§ DIRECTIONS FOR THIS TASK
Convert the records into a JSON list of strings, with one string for each line and blank lines omitted.
-------
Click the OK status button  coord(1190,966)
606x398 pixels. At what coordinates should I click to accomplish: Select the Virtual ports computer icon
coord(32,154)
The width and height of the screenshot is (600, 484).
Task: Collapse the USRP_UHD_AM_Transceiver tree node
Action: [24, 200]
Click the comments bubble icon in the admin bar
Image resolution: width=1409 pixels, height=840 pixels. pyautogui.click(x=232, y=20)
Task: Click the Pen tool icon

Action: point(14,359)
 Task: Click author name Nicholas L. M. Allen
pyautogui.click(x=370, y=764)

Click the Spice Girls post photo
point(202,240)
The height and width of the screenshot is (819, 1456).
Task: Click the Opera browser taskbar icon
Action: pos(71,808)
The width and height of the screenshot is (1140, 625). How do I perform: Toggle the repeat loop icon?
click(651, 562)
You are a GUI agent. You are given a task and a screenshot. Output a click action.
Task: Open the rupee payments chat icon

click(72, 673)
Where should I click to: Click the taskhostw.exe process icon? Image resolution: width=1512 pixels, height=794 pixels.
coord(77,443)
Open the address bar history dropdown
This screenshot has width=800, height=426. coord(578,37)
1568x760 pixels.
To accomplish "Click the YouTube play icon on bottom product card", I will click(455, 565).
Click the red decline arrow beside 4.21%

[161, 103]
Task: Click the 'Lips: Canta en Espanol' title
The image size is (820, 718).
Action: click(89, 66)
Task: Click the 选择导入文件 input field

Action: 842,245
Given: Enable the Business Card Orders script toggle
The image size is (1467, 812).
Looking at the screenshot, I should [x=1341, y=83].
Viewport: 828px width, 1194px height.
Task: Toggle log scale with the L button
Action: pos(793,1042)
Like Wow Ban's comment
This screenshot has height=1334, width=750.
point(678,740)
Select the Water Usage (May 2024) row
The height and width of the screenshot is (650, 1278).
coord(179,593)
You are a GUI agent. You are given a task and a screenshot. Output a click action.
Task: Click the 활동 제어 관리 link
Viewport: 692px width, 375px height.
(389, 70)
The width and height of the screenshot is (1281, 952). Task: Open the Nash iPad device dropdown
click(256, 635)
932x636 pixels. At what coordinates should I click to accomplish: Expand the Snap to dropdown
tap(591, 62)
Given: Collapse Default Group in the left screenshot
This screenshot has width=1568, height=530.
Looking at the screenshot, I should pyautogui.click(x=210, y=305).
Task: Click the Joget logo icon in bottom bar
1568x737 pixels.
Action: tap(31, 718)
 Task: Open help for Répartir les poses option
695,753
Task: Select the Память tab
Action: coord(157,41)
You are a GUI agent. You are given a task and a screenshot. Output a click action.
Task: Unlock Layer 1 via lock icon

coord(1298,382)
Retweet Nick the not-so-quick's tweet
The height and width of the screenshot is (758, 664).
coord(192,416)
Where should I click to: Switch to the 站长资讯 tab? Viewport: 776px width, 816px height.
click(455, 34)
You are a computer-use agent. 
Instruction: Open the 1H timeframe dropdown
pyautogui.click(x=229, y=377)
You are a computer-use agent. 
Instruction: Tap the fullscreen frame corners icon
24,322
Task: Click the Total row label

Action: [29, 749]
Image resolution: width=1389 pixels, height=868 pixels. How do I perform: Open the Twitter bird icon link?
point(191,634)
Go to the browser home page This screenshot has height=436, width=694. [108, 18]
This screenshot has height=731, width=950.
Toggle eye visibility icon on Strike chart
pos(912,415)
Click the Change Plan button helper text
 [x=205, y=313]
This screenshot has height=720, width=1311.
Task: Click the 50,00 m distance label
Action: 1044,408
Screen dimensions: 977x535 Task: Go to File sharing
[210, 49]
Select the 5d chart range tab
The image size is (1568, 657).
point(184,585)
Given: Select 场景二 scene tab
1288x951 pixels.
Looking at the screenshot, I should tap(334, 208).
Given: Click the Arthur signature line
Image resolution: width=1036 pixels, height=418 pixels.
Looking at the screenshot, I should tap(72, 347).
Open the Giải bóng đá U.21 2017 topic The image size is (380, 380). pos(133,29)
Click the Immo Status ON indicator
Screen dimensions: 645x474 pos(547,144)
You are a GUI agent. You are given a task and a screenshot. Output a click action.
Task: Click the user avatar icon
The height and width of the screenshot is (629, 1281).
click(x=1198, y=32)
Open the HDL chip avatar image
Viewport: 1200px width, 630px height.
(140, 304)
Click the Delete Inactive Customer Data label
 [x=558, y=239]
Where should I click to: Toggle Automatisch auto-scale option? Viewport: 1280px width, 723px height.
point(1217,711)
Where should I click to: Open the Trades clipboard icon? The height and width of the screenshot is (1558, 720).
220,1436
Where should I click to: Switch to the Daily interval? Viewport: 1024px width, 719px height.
-------
§ ANSWER
[
  "Click the OK status button  coord(1190,966)",
  "606x398 pixels. At what coordinates should I click to accomplish: Select the Virtual ports computer icon",
  "coord(32,154)",
  "The width and height of the screenshot is (600, 484).",
  "Task: Collapse the USRP_UHD_AM_Transceiver tree node",
  "Action: [24, 200]",
  "Click the comments bubble icon in the admin bar",
  "Image resolution: width=1409 pixels, height=840 pixels. pyautogui.click(x=232, y=20)",
  "Task: Click the Pen tool icon",
  "Action: point(14,359)",
  " Task: Click author name Nicholas L. M. Allen",
  "pyautogui.click(x=370, y=764)",
  "Click the Spice Girls post photo",
  "point(202,240)",
  "The height and width of the screenshot is (819, 1456).",
  "Task: Click the Opera browser taskbar icon",
  "Action: pos(71,808)",
  "The width and height of the screenshot is (1140, 625). How do I perform: Toggle the repeat loop icon?",
  "click(651, 562)",
  "You are a GUI agent. You are given a task and a screenshot. Output a click action.",
  "Task: Open the rupee payments chat icon",
  "click(72, 673)",
  "Where should I click to: Click the taskhostw.exe process icon? Image resolution: width=1512 pixels, height=794 pixels.",
  "coord(77,443)",
  "Open the address bar history dropdown",
  "This screenshot has width=800, height=426. coord(578,37)",
  "1568x760 pixels.",
  "To accomplish \"Click the YouTube play icon on bottom product card\", I will click(455, 565).",
  "Click the red decline arrow beside 4.21%",
  "[161, 103]",
  "Task: Click the 'Lips: Canta en Espanol' title",
  "The image size is (820, 718).",
  "Action: click(89, 66)",
  "Task: Click the 选择导入文件 input field",
  "Action: 842,245",
  "Given: Enable the Business Card Orders script toggle",
  "The image size is (1467, 812).",
  "Looking at the screenshot, I should [x=1341, y=83].",
  "Viewport: 828px width, 1194px height.",
  "Task: Toggle log scale with the L button",
  "Action: pos(793,1042)",
  "Like Wow Ban's comment",
  "This screenshot has height=1334, width=750.",
  "point(678,740)",
  "Select the Water Usage (May 2024) row",
  "The height and width of the screenshot is (650, 1278).",
  "coord(179,593)",
  "You are a GUI agent. You are given a task and a screenshot. Output a click action.",
  "Task: Click the 활동 제어 관리 link",
  "Viewport: 692px width, 375px height.",
  "(389, 70)",
  "The width and height of the screenshot is (1281, 952). Task: Open the Nash iPad device dropdown",
  "click(256, 635)",
  "932x636 pixels. At what coordinates should I click to accomplish: Expand the Snap to dropdown",
  "tap(591, 62)",
  "Given: Collapse Default Group in the left screenshot",
  "This screenshot has width=1568, height=530.",
  "Looking at the screenshot, I should pyautogui.click(x=210, y=305).",
  "Task: Click the Joget logo icon in bottom bar",
  "1568x737 pixels.",
  "Action: tap(31, 718)",
  " Task: Open help for Répartir les poses option",
  "695,753",
  "Task: Select the Память tab",
  "Action: coord(157,41)",
  "You are a GUI agent. You are given a task and a screenshot. Output a click action.",
  "Task: Unlock Layer 1 via lock icon",
  "coord(1298,382)",
  "Retweet Nick the not-so-quick's tweet",
  "The height and width of the screenshot is (758, 664).",
  "coord(192,416)",
  "Where should I click to: Switch to the 站长资讯 tab? Viewport: 776px width, 816px height.",
  "click(455, 34)",
  "You are a computer-use agent. ",
  "Instruction: Open the 1H timeframe dropdown",
  "pyautogui.click(x=229, y=377)",
  "You are a computer-use agent. ",
  "Instruction: Tap the fullscreen frame corners icon",
  "24,322",
  "Task: Click the Total row label",
  "Action: [29, 749]",
  "Image resolution: width=1389 pixels, height=868 pixels. How do I perform: Open the Twitter bird icon link?",
  "point(191,634)",
  "Go to the browser home page This screenshot has height=436, width=694. [108, 18]",
  "This screenshot has height=731, width=950.",
  "Toggle eye visibility icon on Strike chart",
  "pos(912,415)",
  "Click the Change Plan button helper text",
  " [x=205, y=313]",
  "This screenshot has height=720, width=1311.",
  "Task: Click the 50,00 m distance label",
  "Action: 1044,408",
  "Screen dimensions: 977x535 Task: Go to File sharing",
  "[210, 49]",
  "Select the 5d chart range tab",
  "The image size is (1568, 657).",
  "point(184,585)",
  "Given: Select 场景二 scene tab",
  "1288x951 pixels.",
  "Looking at the screenshot, I should tap(334, 208).",
  "Given: Click the Arthur signature line",
  "Image resolution: width=1036 pixels, height=418 pixels.",
  "Looking at the screenshot, I should tap(72, 347).",
  "Open the Giải bóng đá U.21 2017 topic The image size is (380, 380). pos(133,29)",
  "Click the Immo Status ON indicator",
  "Screen dimensions: 645x474 pos(547,144)",
  "You are a GUI agent. You are given a task and a screenshot. Output a click action.",
  "Task: Click the user avatar icon",
  "The height and width of the screenshot is (629, 1281).",
  "click(x=1198, y=32)",
  "Open the HDL chip avatar image",
  "Viewport: 1200px width, 630px height.",
  "(140, 304)",
  "Click the Delete Inactive Customer Data label",
  " [x=558, y=239]",
  "Where should I click to: Toggle Automatisch auto-scale option? Viewport: 1280px width, 723px height.",
  "point(1217,711)",
  "Where should I click to: Open the Trades clipboard icon? The height and width of the screenshot is (1558, 720).",
  "220,1436",
  "Where should I click to: Switch to the Daily interval? Viewport: 1024px width, 719px height."
]